The event started with a welcome from Belfast Lord Mayor, Alderman Brian Kingston.
He emphasised the responsibility of youth in building peace.
He noted the particular context of Northern Ireland.
Indeed, he believed that Northern Irish history allows us to appreciate the meaning of peace today.
However, he recognised the remaining need to achieve a completely peaceful society.
Then Danielle, a Youth4Peace ambassador, added the need for further development of peace around the world.
According to her, the central point in pacification of relationships is the eradication of the fear of cultures.
From her experiences in the Middle East and in Romania, she spoke of the importance of understanding each other through meeting and experiencing others’ cultures.
Danielle also appreciated the significance of the International Peace Day and today’s Youth4Peace event, in raising awareness about peace building.
She concluded that peaceful relationships need to be worked on everyday and requires everyone’s effort.
The event was then separated into different stands, to explore diverse ways of building peace.
For example, several artistic activities and workshops included painting, ukulele instruction, or listening to an informal concert of drums.
These groups highlighted the possibility of building better relations through cultural activities.
One stand presented the Coalition of Aid and Development Agencies in Northern Ireland (CADAni), working for international peace.
It aims at implementing the 16th United Nations Sustainable Goal of ensuring peace and justice, and at promoting a fairer society in local and global contexts.
On this matter, this umbrella organisation works with 29 overseas aid agencies, all supported by donors from Northern Ireland, through money and time.
The Youth4Peace event also tried to give voice to participants.
For this, a tree was placed at the centre of the Great Hall, carrying participants’ pledges for international peace.
The organiser’s direct engagement with young people enabled more thoughtful consideration about international peace and the world we want to live in.
As Paul, a volunteer from Beyond Skin reminded me, this kind of event is a great opportunity to learn and consecrate international peace.

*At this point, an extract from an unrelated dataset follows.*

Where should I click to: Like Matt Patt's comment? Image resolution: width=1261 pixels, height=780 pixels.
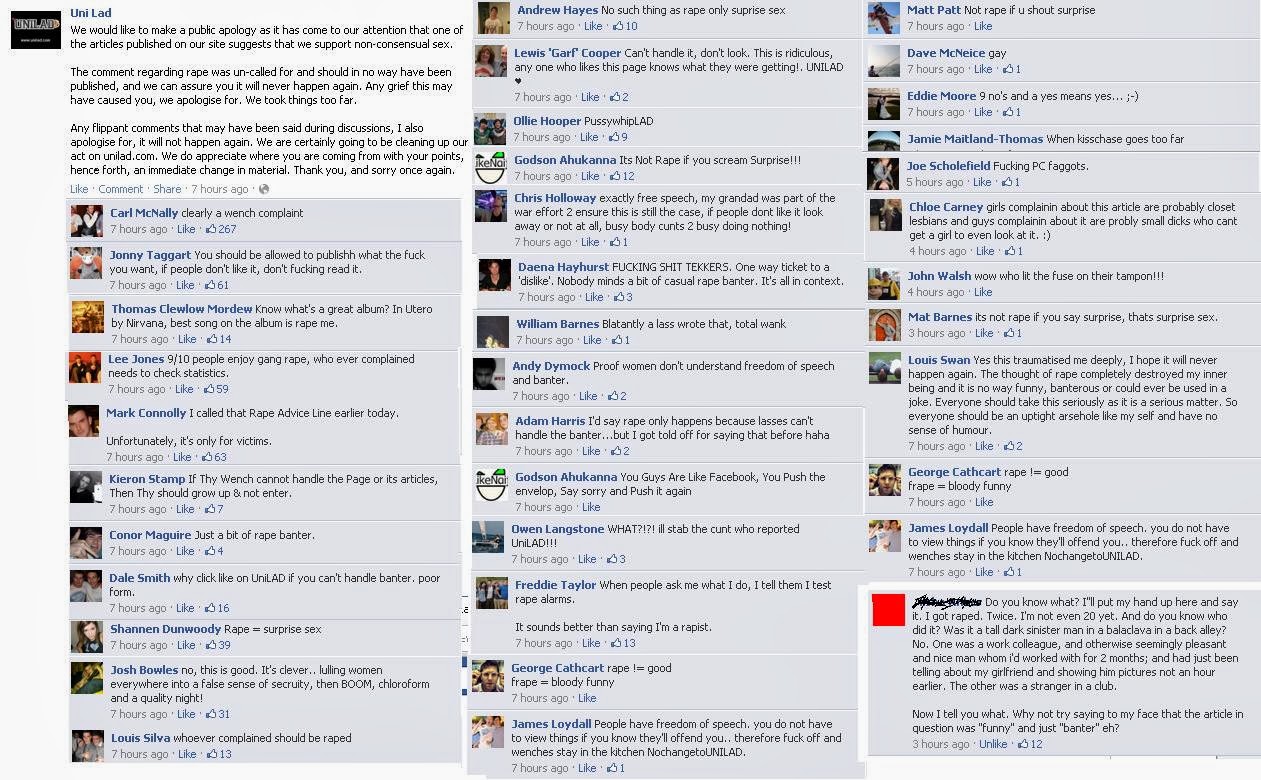click(x=983, y=27)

According to him, a bigger celebration should be set up with more publicity for public bodies.
It could help to congratulate valuable initiatives and encourage progresses made to build peace, he added.
Paul does not feel that peace is a secure and immutable thing in Northern Ireland.
Rather, peace seems to be an ongoing and gradual long journey for him.
Paul called for stronger leadership for peace in Northern Ireland.
He believes that politicians often play with the communal divisions, reinforcing segregation and tensions in the society.
For him, new ideas or even a new party, focused on broader social issues and peaceful community relations, would be necessary for more progress.
Moreover, Paul said, Northern Ireland has to learn how to live not only with Catholics and Protestants, but with all the diverse populations coming to live here.
While political choices can build peaceful social relationships, everyone can take a part in it, according to Paul.
That’s how Youth4Peace event reminds us what is possible, what has already be done, and how to take part in international peace.